Every one of you here who knew Jack over the years could write a little essay on how Jack loved you, and that’s why we are here. Would you please write that little essay (no great than 1000 words, double-spaced) and send it in to his deeply trusted and much beloved assistants Roseann Wolf and Doris Hackl. What an important edited book that will make for the Templeton Press!
A final memory – I spent a week with Jack up at the Chautauqua Institution in August of 2005 where the weekly topic was Pure Unlimited Love, an expression his dad used to talk about agape in a way that people from all faiths could equally appreciate. In one conversation I cited the 17th century metaphysical poet John Donne. “Batter my heart, three-person’d God.” Donne is stating that he really wants to be invaded by and captured by the living energy of God. He is complaining a bit that the Divine Mind is being too gentle and subtle for his fallen or sinful nature, which can only be taken by some greater force of spiritual experience. “Take me to you,” the poem ends, “imprison me, for I, except you enthrall me, never shall be free, nor ever chaste, except you ravish me.” Jack responded, “God holds back on the battering because he respects our freedom, and loving parents never batter their children, but God does coax people.” Jack always cared so much about freedom for you, for me, and for the whole world. In our increasingly brutal times across the globe, yes, “Let Freedom Ring!”
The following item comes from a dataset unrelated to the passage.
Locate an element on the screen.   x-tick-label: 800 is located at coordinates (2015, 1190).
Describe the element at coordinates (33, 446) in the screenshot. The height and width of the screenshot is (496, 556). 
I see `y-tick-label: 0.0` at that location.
Now Jack is free at last. Even in the days before he passed on he had already moved on to someplace even better than our favorite 30th Street Station and had one foot on that last train for Glory at the special reserved car for those who loved God and their neighbor as themselves, and are so rightfully there.
Sir John’s favorite prayer begins “O heavenly Father, in whom we live and move and have our being.” Dr. T still lives and moves and has his being, count on it. He is still our Jack, helping to coax us from that unseen but palpable dimension, smiling more brightly than ever now with the Lord who inspired him in thought, word and deed.
Be open still to Jack’s little surprises in a moment of uncanny synchronicity, in a creative dream, or in a great idea that seems to come from nowhere. You just never know what will come your way from that a truly great soul on that great train bound for Glory.